### The request
Transcribe the passage on Art Deco lettering below word for word, starting with "Travel posters in" and going on through "of Art Deco letterforms.".

### Page excerpt
------------

Simply look at the headline in the advertisement on the left. The word “Now” has an upright font, while “Pond’s Cream bring to Women the Active” uses an Italic style that is traditionally slanted. “Skin-Vitamin” is at a much larger size, which means it is a third font in this layout, and there are five more in the text below!
Letterpress fonts were physical objects, so to create a layout you had to arrange these tiny stamp-like objects next to one another. Any gaps were created by placing a physical object of a shorter height, so that area would not be printed. In printer-speak, these physical objects are commonly known as ‘furniture’. You can “see” the furniture most prominently in the gaps between the various paragraphs. These fonts were selected for the size they were used at and the space available to them. If you look at “Skin-Vitamin” in the two advertisements, the one on the left has a narrow design as compared to the centre-aligned title on the right. The same font came in different widths to do the job, but unlike the drop down menu in a computer we can select from today (to format fonts and styles), these were handpicked and arranged by a printer, who had the ability to identify letters in their mirrored forms (as they needed to be flipped so they would print the right way).
Did Art Deco have a stylistic influence on typeface designs and can you introduce us to that?
Travel posters in the early 1920s were one of the earliest places you can see what is today known as Art Deco letterforms. Sans serifs had already been around for a century, but the promotions of ocean liners and aircrafts led to the creation of streamlined letters which captured the spirit of the times, and emphasised the speed and efficiency of these modes of transport.
Today it is A.M Cassadre, a French designer who is credited with the first Art Deco typeface, ‘Bifur’, which came out in 1929. Bifur is a mix of thick and thin strokes paired in an unusual manner. The design is striking even today so one can imagine how groundbreaking it would have looked when it first came out in 1929. Since then, the play between thin and thick, paired with geometric forms and symmetry, are some key features of Art Deco letterforms.
Across Mumbai’s built form, we see varying expressions of vernacular identities, especially in the naming conventions and signages. Have Indian language scripts been adapted to Deco styles?
Art Deco typography enjoys multifaceted interpretations in Indian languages. Hindi words like ‘Kunj’ were written in English but as was bound to happen, Indian scripts were also interpreted for Art Deco. Just among the Bombay Deco buildings, I’m amazed to see a range of expressions, and some parallels with their English counterparts.
The Devanagari letters seen in Shreenivas (श्रीनिवास) have bulbous, softer forms and filled in counter spaces (the spaces inside rounded letters such as a, c, d) which are visible in a lot of English Art Deco signs, for example at Palm Court, Oval Maidan.
Those bulbous forms and crescent terminals are in strong contrast to the severely geometric forms of Shri Krishna Bhuvan (श्री कृष्ण भुवन), which seems to be made entirely of straight pieces of metal.
An absence of curves is seen again in Jawahar Mansion’s (જવાહર મેનશન) engraved Gujarati sign.
The signs for Kumar Vilas કુમાર વિલાસ and Mangal Bhuvan મંગલ ભુવન, two adjacent buildings with a similar architecture, also have matching styles for their signages. The elongated Gujarati letters are fitted on a curved wall at the entrance of both the buildings.
Both the English and Marathi signs for Art Deco buildings also show cursive styles that seem to prefer fluid, connected and swashy compositions, in contrast to the geometric forms of the buildings themselves. These interpretations make the Indian scripts look futuristic because they are so divorced from the calligraphic forms we are used to seeing them in traditionally.

------------

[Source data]
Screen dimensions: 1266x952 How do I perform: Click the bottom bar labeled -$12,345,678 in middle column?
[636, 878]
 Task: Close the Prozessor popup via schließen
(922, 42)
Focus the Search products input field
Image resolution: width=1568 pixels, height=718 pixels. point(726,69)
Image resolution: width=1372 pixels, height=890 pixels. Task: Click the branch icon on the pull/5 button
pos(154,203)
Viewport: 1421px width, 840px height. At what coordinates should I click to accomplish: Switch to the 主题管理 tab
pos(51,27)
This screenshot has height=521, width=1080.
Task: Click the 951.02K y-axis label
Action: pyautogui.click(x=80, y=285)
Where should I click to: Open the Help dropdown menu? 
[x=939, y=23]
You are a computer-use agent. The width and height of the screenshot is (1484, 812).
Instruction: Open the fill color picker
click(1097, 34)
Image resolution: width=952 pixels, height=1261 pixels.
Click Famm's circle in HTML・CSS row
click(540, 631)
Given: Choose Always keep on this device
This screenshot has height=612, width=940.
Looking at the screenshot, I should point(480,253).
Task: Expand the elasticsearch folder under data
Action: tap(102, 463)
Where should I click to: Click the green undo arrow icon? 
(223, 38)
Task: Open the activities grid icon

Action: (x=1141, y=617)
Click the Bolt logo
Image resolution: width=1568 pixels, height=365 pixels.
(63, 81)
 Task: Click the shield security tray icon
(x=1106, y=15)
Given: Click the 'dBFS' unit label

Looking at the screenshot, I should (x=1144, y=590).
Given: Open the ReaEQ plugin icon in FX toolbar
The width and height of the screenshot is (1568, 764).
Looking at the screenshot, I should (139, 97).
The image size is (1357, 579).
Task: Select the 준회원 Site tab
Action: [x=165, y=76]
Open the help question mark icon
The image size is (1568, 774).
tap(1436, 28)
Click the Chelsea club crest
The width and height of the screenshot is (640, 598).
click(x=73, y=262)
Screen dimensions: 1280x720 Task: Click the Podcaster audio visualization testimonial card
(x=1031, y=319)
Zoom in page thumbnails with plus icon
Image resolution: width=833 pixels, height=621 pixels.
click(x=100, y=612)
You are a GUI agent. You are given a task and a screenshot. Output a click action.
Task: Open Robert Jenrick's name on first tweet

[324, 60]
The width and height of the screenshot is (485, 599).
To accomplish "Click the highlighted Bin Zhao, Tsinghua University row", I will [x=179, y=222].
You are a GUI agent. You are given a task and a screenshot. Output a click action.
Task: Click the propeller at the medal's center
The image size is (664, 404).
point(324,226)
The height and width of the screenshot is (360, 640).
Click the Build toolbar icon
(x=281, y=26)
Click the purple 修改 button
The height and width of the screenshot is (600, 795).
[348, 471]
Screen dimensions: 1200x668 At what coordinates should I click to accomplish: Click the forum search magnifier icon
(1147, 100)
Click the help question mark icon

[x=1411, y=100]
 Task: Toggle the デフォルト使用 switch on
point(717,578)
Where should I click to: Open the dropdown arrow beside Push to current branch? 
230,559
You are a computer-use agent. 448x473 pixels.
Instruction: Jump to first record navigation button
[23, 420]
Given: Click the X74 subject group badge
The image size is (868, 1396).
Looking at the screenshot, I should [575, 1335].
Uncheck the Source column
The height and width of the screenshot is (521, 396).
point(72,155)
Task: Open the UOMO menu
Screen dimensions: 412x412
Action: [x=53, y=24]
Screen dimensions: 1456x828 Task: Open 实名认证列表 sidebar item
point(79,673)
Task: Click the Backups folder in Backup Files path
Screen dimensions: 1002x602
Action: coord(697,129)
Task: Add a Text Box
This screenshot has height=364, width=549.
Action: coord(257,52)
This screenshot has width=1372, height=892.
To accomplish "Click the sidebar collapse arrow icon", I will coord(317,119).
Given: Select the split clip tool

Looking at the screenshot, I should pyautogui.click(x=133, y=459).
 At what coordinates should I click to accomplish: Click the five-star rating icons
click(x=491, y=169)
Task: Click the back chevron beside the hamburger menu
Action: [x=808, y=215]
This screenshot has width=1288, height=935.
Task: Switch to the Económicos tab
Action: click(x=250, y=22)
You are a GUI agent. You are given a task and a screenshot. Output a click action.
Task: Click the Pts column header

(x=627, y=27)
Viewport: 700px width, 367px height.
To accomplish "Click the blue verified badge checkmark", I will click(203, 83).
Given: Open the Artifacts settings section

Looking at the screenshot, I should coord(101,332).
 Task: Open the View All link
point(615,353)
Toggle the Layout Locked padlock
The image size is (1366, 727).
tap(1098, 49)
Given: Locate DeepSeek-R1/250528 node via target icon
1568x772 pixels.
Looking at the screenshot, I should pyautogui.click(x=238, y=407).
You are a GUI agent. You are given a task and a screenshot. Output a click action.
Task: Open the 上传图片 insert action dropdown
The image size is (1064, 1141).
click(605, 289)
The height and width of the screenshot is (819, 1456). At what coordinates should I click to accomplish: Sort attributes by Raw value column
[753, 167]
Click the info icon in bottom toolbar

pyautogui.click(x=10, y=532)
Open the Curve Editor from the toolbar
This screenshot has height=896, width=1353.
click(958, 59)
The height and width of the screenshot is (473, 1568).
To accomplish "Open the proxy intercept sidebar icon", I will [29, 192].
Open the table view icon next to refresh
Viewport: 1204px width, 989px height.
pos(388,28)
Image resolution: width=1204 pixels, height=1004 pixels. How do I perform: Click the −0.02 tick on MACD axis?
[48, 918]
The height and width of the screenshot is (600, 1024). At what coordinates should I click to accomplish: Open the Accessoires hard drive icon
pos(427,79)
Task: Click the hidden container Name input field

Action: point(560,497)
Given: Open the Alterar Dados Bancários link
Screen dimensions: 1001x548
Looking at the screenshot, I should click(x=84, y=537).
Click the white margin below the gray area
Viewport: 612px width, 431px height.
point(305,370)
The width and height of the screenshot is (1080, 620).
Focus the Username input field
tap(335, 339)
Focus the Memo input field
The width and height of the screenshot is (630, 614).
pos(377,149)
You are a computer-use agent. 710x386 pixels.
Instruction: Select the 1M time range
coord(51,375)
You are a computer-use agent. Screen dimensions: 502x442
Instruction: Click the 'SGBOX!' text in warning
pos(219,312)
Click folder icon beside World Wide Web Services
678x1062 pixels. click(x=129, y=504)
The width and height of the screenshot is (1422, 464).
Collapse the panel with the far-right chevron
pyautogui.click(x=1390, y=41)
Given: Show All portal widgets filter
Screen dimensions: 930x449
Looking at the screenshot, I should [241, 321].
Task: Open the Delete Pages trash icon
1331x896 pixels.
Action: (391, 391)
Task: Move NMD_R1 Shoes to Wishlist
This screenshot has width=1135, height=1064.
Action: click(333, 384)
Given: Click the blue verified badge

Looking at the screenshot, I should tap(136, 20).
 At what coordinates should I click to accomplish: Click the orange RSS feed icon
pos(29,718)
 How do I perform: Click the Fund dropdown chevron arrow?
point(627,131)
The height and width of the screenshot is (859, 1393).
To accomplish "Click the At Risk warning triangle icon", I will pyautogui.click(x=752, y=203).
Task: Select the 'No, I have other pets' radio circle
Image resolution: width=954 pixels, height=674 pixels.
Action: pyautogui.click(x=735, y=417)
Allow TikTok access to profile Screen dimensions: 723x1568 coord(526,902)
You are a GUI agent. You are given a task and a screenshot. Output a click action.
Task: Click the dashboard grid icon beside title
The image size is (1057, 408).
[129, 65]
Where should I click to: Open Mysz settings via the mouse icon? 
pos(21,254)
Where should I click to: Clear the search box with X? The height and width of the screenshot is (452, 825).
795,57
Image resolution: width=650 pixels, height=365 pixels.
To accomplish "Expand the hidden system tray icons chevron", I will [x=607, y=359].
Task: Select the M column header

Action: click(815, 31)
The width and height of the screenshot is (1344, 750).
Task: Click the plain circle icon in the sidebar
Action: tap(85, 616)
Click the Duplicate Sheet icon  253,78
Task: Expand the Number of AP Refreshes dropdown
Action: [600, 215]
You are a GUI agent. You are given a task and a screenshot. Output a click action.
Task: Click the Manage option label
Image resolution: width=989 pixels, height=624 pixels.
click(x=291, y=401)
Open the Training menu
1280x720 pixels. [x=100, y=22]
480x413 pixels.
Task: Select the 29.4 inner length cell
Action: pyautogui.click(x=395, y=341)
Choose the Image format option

------------

### Output for this exercise
Travel posters in the early 1920s were one of the earliest places you can see what is today known as Art Deco letterforms. Sans serifs had already been around for a century, but the promotions of ocean liners and aircrafts led to the creation of streamlined letters which captured the spirit of the times, and emphasised the speed and efficiency of these modes of transport.
Today it is A.M Cassadre, a French designer who is credited with the first Art Deco typeface, ‘Bifur’, which came out in 1929. Bifur is a mix of thick and thin strokes paired in an unusual manner. The design is striking even today so one can imagine how groundbreaking it would have looked when it first came out in 1929. Since then, the play between thin and thick, paired with geometric forms and symmetry, are some key features of Art Deco letterforms.